Lexington author Crystal Wilkinson was recently named the Appalachian Writer-in-Residence at Berea College.
I know it doesn't seem like that big a deal. Authors serving as writers-in-residence are a common occurrence.
But Wilkinson, who is black, will serve as the Appalachian writer-in-residence. That designation is a hat-tip to all the black people who have made a home in Appalachia, but who have never been acknowledged.
And it is heads-up to people who assume all Appalachia residents are white.
Never miss a local story.
"It validates me as an Appalachian," said Wilkinson, who grew up in Casey County.
"It's the first time I wasn't called Affrilachian. I am full Appalachian."
Affrilachian was a word coined by Frank X Walker, Kentucky's Poet Laureate, in the early 1990s when he, Wilkinson and others founded the Affrilachian Poets group to challenge the stereotype that Appalachians were white. They wanted to highlight the diverse population and culture of the mountain range spanning a 13-state region from Mississippi to New York.

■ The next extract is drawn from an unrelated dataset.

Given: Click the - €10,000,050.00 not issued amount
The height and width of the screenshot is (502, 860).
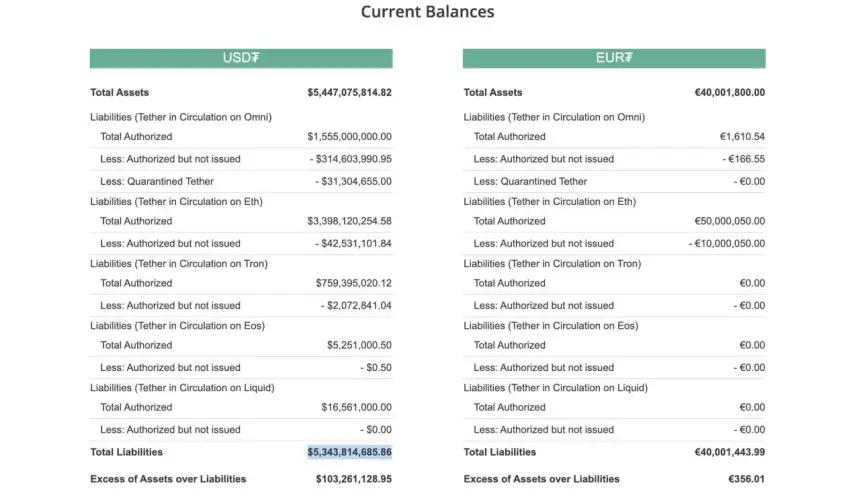Looking at the screenshot, I should (727, 243).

In a press release, Chris Green, director of Berea's Loyal Jones Appalachian center, said Wilkinson "will connect with Berea students across the board — rural or urban, Appalachian or not, black or white, beginning or advanced, younger or older. Whenever I read her words I learn not only how to be where I am but how to belong there and in the world. I think she's going to do the same thing for Berea."

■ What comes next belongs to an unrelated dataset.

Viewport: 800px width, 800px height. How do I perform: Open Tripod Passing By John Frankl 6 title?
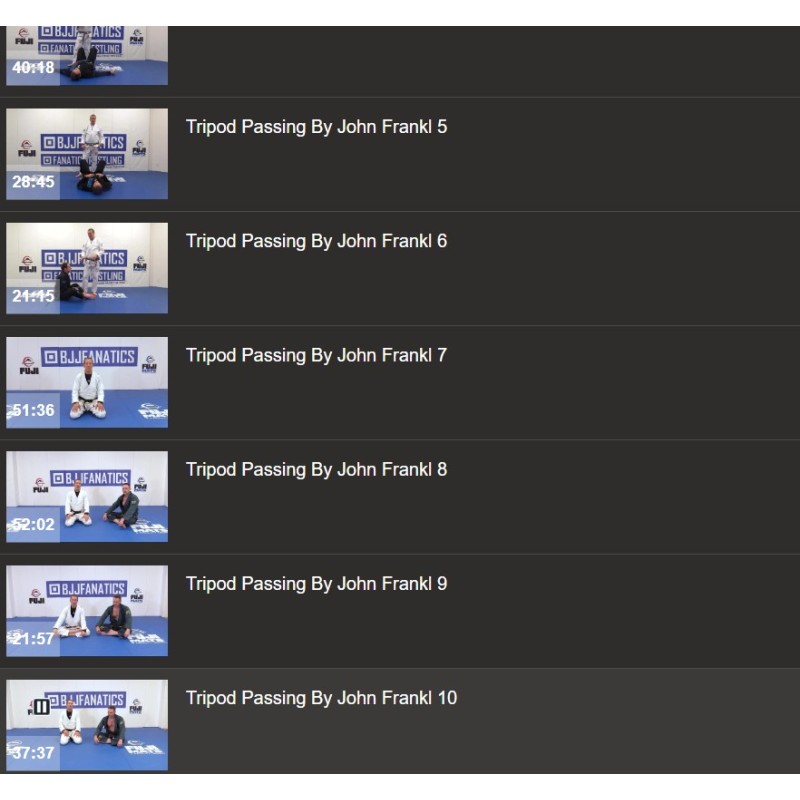[316, 241]
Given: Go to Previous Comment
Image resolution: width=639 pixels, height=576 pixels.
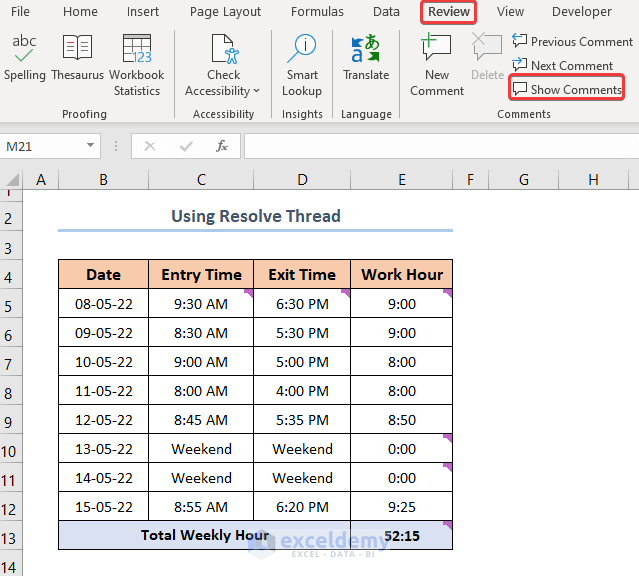Looking at the screenshot, I should (571, 41).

Chad Berry, academic vice president and dean of the faculty at Berea, said Appalachia was settled by American Indians, whites and blacks, but over the years the rural areas of the region came to be seen as white. "We are trying to challenge those preconceptions," Berry said. "We want to show students, black and white, that they can be proud of their Appalachian heritage. We're working hard in that regard."
Having Wilkinson, authors Silas House and Jason Howard, and scholar bell hooks all working at the Appalachian Center lends credence to that for students, he said.

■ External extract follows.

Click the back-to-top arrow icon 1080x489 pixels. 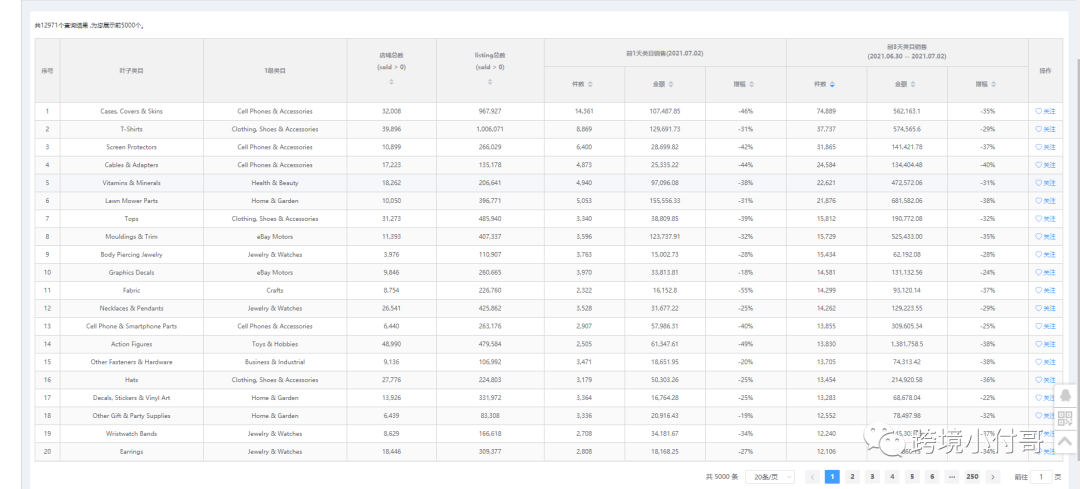1065,441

Wilkinson said her hiring for the grant-funded, three-year position also helps black people outside the area better understand the diversity of the region. "I think it will surprise some people," she said, "and not because I am writer-in-residence."
Wilkinson grew up on her grandparents' farm in Indian Creek near Middleburg, about 45 miles south of Berea in Casey County.
Her grandmother read to her until she could read on her own.And, when she had finished all the available books, Wilkinson began writing her own.
She has won awards for fiction and poetry and has taught writing courses at the Carnegie Center for Literacy and Learning, at the Governor's School for the Arts, and at several colleges and universities, including Eastern Kentucky University, Indiana University Bloomington, Morehead State University, Spalding University, the University of Kentucky, Cumberland College, Lindsey Wilson College and Berea.
Wilkinson said she learned of the position in April and was urged to apply.
Officials were seeking an author who self-identified as an Appalachian writer and had received critical acclaim. The author of Water Street, and Blackberries, Blackberries fit the bill.
Wilkinson said she is working on three new projects: a novel, a collection of poems about her grandfather being a "water witch," or dowser, and a memoir about her mother.
She will teach three courses per year for students and offer workshops for the general community. Wilkinson said she is looking forward to that part of the job.
"There are talented musicians and artists and writers who never got to go to school for it because of life circumstances," she said. With the workshops, "they will be able to come out the other side with something published or with a chapter completed."
And they will be able to see for themselves that Appalachia has produced talented people of color as well.